I sighed and ran my fingers through my sagging hair.  “True, it appears that way, but that’s only if you don’t take other things into account, like the fact that the strands represent an exactly identical program, and that there may be something else that is synchronizing them.”

 

“I don’t understand.”

 

“Sounds, vibrations, sub-atomic resonance, any number of things could be providing the agitation necessary to keep them in sync, even the light waves themselves could be causing the necessary interference.”

 

I think that got to them.  It did make sense, after all.

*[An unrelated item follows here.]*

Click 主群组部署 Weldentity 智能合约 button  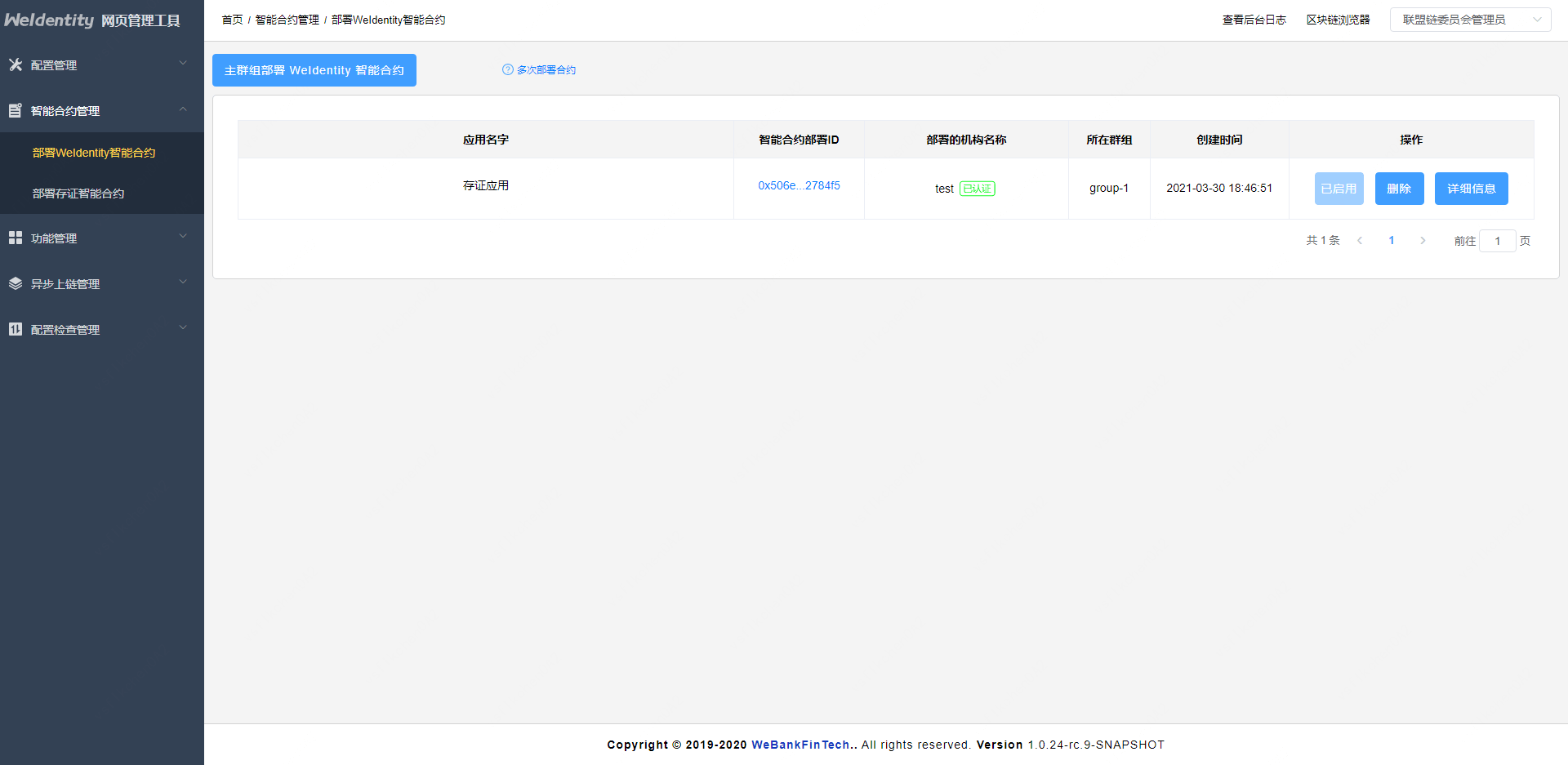pos(314,69)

Tom’s shoulders sank.  I think all the strength fled him.  He had to sit down on a stool.  “I guess it could be something like that,” he said.

 

Still Salinger persisted.  “But you figured something out, yes?” 

 

Of course I did, and for a guy like me it was even better that science fiction.

 

“The colors, switching back and forth; I know why they do that.”  Now it was my turn for the big fat grin.  “I finally figured out how the code is broken down into computing fragments, like little subroutines.  Once I got the major blocks figured out, I could start to piece together what it was trying to do, what its overall purpose was, and that’s when I realized that the subroutine was not supposed to be there at all.”

 

Tom pinched the rim of his nose and then folded his arms across his chest.  Salinger just nodded his head and took notes.

 

“You see, most all of it hung together.  I could see the signature of the design, the style of the code, and that’s when I realized that the color flasher was all different.  It did not belong.  So I tried to find how it got activated and that took quite a while.  What I found was a series of rare inadvertent states that when processed together finally lead the code right into this strange bunch of bits.  I would have figured it as some loophole or bug in the code, but the flasher is so elegant, it had to be designed.”

 

I could tell Tom’s heart was now aflutter by the way he bit his lip and squirmed in his seat.

 

“Well, designed may be too strong of word.  There could be any number of explanations on how the thing got there.  What is important is less how than why.”

 

I breathed in deeply; wanting to make sure I got his out as clearly as possible.  “You see,” I said. “It has no particular purpose.  It’s just flash and almost impossible to come by under normal circumstance.  In the world of computation, there is only one thing that it could be.  It’s an Easter Egg.”

 

With that I left them, Tom still perched on his stool, Salinger confused, pondering my words, probably wondering if he understood my English.  I walked out of the room through the double doors and headed for my car.

 

The truth is, I didn’t know why the thing was there any more than you might fathom a guess.  I just knew what I saw; the function was a marvel and an oddity.  It was either some cosmic joke being played upon us by some jovial deity, or more likely, a joke played upon Salinger and Tom by some crafty colleague, some other guy in a white-lab coat playing god.

 

So where ever it came from, as a gag, at least was a good one.